I can never complain that I did not have enough time to dedicate a glory to my father.
I spent full 30 years with him, enough time to make him feel proud of me a hundred times. But I never did. He never complained. But I never did. But again he never expected.
I never studied well, to dedicate Scholarships to my Appa.
I never fared in Sports to dedicate Gold Medals to my Appa.
I never ever did anything that would bring him any glory.
For all that I did to him, he graced me with such love and faith , that will shame me to my grave. Yes, that’s the word. He gave me the greatest gift a Dad could ever give. He believed in me.
He loved me so much, that even after his passing away, I live only for his love.
His love is interwoven in my nerves, in the core of my heart. Such extraordinary love for a commoner like me. I was a commoner in my eyes, but for Appa I was his world.
If not for my Father. If not for that love and faith that did not expect any dedications or honours or the least a mention of his Child’s greatness, I would have been nothing today.
But I will Appa, I will dedicate.
Dedicate, few moments of Kindness that you always inspired me to.
Dedicate few hours of Prayers of Thankfulness that you always practised.
Dedicate some forgiveness that you would love to see me do.
Dedicate a lifetime of humbleness that defined you.
For you were a Father who accumulated a lot of wealth for me. Wealth called Love, simplicity and Education.
You took pride in a very simple disorganised little girl for her imperfections.
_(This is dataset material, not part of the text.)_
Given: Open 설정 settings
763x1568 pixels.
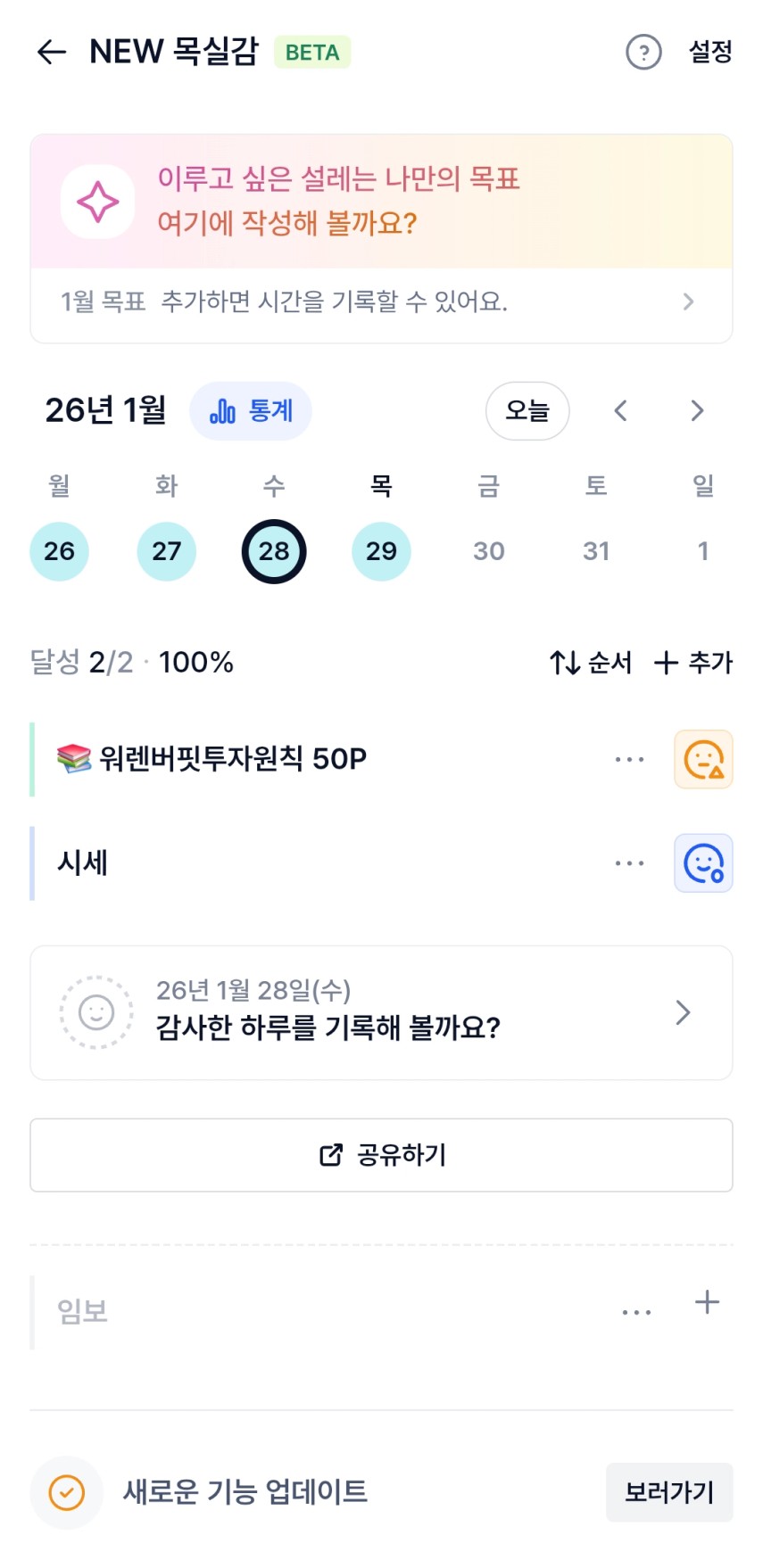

You picked up the broken pieces of your failed daughter and moulded her to be the woman she is today. You did not give a chance to look out for Inspiration. You were the Inspiration within me.
You looked through an Imperfect Soul and rejoiced in it instead of ridicule.
I was just a little Glorified Nothingness, that you adored.
Probably that’s all I needed to survive.
And that gave me a little more confidence to live and succeed.
Finally, I will dedicate my Motherhood to you. I will try and be the father like you.
And will leave footprints in Ved’s life, just as you did in mine, Footprints of love and grace.
We will make every small moment count in glory and dedicate our well spent life to you.
A little Boy’s Amma.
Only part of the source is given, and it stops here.